[Stored data]
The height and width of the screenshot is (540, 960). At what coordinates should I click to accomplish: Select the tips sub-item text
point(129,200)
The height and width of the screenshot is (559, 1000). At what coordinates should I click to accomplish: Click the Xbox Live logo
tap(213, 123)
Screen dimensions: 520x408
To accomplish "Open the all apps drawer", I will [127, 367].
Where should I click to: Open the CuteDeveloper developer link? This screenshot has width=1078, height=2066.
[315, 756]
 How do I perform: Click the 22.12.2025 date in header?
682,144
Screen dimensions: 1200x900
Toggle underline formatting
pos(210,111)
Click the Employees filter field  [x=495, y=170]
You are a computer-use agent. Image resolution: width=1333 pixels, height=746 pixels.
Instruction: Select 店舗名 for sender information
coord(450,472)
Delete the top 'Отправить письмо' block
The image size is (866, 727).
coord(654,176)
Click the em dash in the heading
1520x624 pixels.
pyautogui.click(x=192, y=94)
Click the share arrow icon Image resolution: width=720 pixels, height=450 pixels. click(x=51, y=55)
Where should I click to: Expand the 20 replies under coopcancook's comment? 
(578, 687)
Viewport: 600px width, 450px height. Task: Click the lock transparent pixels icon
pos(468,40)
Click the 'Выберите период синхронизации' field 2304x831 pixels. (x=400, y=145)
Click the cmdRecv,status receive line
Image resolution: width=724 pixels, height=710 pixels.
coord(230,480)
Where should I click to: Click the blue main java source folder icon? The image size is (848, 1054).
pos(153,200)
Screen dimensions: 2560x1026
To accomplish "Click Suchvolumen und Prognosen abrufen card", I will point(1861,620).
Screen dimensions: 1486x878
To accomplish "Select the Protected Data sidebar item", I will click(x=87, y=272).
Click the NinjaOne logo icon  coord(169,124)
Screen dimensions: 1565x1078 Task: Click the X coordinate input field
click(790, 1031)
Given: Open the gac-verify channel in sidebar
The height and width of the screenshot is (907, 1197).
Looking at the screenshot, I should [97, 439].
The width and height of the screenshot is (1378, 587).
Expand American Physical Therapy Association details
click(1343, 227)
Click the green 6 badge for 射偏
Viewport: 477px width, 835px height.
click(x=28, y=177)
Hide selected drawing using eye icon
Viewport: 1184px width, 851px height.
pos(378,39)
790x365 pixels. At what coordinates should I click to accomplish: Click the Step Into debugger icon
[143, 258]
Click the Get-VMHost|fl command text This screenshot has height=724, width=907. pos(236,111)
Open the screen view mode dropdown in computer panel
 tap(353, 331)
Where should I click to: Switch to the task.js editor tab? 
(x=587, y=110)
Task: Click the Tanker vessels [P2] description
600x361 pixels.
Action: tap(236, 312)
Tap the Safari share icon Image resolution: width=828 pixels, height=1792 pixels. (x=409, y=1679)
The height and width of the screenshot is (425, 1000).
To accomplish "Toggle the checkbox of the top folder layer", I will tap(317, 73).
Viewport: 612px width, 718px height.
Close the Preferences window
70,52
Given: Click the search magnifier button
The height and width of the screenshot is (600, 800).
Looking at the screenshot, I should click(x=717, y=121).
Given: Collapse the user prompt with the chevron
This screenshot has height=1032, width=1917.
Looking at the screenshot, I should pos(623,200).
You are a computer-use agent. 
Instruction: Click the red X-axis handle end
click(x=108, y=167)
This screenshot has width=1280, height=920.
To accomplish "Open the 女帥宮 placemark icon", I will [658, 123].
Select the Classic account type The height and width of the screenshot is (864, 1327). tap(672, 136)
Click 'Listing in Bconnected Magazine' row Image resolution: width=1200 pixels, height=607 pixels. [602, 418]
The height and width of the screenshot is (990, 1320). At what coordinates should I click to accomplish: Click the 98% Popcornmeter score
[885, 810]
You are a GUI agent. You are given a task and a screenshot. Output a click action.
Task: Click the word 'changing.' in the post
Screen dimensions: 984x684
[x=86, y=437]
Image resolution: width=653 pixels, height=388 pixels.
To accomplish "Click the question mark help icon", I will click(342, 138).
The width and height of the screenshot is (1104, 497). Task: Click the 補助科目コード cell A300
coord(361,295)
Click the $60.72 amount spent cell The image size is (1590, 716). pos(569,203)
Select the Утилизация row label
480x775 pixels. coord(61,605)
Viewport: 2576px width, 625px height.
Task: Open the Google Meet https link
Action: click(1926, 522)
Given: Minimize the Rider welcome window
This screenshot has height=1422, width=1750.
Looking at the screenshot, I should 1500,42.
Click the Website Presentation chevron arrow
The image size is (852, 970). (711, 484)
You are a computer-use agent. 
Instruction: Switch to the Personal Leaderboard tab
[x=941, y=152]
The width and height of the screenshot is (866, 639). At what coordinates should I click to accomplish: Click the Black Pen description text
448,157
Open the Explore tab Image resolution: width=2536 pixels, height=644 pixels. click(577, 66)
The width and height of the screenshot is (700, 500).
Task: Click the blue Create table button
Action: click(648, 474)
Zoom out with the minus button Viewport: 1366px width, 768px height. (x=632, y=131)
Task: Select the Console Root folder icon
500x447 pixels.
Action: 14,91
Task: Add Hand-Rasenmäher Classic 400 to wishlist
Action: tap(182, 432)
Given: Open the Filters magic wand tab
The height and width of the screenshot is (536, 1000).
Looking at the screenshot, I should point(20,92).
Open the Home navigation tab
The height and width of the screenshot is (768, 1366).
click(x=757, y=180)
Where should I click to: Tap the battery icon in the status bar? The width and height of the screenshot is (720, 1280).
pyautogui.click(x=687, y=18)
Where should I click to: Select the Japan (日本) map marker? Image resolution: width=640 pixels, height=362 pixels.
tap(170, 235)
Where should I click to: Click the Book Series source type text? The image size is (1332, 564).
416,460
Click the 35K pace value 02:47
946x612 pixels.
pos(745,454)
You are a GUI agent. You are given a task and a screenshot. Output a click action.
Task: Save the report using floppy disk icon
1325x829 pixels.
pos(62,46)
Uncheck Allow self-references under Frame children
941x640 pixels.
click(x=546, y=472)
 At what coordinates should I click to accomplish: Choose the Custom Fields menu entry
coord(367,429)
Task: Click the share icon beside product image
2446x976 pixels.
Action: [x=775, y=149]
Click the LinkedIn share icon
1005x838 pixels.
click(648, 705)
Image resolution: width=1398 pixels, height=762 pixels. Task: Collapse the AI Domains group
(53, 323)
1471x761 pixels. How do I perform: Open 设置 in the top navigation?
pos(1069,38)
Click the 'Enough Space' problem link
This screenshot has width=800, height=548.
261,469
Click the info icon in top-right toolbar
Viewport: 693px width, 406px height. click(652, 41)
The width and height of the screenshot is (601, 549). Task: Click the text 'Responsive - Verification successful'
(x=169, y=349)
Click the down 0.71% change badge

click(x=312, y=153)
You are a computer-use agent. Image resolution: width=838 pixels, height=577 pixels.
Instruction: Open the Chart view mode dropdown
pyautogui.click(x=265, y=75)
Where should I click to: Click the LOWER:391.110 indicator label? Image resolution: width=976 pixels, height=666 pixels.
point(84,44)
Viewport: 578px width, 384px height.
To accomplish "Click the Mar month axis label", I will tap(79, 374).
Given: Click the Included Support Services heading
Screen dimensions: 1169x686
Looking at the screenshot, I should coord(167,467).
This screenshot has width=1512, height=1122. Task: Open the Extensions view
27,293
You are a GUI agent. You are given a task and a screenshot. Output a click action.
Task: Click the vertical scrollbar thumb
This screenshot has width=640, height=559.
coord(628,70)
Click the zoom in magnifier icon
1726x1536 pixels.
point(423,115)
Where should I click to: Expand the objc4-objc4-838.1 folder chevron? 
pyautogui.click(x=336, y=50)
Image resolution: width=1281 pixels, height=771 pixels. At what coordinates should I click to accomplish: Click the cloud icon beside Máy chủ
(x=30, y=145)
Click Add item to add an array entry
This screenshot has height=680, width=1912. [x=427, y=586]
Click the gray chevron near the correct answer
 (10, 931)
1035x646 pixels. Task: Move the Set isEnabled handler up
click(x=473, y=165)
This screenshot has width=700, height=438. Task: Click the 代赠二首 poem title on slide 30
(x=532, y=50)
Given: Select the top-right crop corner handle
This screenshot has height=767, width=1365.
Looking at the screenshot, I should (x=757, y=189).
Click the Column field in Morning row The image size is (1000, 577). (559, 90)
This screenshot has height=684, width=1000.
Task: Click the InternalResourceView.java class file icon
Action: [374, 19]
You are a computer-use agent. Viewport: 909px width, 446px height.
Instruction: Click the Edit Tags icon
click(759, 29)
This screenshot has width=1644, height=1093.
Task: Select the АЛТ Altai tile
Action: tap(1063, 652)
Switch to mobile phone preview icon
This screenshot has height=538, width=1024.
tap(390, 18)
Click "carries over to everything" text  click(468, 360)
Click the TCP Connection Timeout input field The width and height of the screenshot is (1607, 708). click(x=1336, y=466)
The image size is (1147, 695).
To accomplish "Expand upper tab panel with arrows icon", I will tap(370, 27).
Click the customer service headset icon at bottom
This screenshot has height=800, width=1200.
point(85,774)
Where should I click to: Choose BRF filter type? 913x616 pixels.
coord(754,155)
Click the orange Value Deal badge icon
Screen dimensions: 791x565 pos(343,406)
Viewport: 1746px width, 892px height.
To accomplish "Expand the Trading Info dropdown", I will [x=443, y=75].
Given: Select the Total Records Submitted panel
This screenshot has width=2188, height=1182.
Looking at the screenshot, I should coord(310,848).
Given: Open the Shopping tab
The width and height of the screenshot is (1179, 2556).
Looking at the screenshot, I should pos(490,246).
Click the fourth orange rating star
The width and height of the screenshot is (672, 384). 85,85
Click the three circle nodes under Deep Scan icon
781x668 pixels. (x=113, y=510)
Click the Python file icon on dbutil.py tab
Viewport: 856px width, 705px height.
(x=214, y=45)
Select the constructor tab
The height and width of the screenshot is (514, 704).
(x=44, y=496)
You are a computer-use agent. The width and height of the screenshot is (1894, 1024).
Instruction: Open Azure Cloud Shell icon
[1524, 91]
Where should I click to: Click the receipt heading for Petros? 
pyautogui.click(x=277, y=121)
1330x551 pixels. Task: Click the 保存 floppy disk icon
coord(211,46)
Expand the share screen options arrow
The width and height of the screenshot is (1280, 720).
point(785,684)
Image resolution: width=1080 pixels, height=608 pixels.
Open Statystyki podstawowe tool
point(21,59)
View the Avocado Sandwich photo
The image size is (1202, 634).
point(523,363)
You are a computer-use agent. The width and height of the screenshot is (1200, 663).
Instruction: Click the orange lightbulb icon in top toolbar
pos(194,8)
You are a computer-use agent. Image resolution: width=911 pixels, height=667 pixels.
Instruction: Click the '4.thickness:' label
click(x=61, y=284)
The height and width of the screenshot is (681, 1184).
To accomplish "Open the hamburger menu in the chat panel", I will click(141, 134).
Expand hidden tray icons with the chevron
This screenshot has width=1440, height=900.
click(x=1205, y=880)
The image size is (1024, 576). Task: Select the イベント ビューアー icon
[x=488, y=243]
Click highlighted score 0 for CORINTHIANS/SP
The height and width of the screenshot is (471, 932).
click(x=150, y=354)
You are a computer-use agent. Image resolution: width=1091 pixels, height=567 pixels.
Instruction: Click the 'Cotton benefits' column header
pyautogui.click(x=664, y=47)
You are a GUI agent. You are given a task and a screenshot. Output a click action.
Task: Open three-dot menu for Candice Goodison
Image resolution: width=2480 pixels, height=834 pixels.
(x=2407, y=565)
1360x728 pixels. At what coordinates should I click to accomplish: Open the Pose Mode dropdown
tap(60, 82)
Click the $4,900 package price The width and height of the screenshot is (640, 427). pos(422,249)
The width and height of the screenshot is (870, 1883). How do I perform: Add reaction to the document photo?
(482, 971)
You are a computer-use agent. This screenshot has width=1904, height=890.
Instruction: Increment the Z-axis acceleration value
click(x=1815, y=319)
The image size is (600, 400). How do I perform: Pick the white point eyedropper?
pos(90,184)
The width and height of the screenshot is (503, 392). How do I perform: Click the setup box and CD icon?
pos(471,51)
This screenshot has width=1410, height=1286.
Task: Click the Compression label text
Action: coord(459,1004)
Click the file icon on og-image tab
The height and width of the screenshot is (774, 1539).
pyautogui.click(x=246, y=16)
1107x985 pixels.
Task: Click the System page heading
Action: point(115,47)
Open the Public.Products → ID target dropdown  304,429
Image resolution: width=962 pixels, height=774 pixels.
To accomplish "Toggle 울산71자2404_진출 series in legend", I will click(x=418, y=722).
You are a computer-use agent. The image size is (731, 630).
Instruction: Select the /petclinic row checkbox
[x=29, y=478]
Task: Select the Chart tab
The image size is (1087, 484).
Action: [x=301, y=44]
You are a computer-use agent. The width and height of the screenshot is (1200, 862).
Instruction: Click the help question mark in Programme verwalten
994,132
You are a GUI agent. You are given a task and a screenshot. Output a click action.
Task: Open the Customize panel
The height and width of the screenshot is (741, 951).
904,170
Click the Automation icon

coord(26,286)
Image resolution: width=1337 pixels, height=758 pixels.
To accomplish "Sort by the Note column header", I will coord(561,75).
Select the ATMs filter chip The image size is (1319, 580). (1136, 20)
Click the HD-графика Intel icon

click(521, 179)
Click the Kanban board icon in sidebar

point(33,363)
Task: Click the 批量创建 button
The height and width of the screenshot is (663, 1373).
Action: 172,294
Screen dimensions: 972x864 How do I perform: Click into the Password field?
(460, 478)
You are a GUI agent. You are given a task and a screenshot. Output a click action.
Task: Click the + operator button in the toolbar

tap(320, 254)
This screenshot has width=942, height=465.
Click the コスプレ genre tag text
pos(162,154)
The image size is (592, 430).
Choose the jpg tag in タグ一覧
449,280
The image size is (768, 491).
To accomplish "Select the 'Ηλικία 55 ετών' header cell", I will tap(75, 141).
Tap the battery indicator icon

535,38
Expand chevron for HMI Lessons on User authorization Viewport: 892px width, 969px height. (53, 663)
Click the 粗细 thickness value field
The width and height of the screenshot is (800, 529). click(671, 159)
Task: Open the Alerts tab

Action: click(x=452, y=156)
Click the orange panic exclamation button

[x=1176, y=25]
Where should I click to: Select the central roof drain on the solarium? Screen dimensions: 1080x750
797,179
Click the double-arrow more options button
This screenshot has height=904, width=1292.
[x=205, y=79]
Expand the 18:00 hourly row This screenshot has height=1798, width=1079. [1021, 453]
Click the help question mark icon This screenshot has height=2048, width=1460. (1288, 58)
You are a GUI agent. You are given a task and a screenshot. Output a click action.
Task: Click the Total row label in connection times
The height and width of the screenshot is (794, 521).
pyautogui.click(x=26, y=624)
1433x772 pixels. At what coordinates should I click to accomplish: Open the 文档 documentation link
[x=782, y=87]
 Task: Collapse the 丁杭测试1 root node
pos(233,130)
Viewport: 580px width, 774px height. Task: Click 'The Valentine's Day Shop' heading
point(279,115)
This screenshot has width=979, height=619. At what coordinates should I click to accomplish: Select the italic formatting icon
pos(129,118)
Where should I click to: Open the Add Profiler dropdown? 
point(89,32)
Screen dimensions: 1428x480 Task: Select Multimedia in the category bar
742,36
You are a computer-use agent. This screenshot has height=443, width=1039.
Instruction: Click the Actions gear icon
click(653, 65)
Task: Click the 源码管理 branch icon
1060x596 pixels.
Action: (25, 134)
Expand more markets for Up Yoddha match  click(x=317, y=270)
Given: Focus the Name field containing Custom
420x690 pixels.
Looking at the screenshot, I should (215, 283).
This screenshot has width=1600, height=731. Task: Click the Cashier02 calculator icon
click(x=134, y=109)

__Exercise objective__: This task calls for the number of lines in the entries that contain the string "more", with no accompanying text.

__Exercise solution__: 2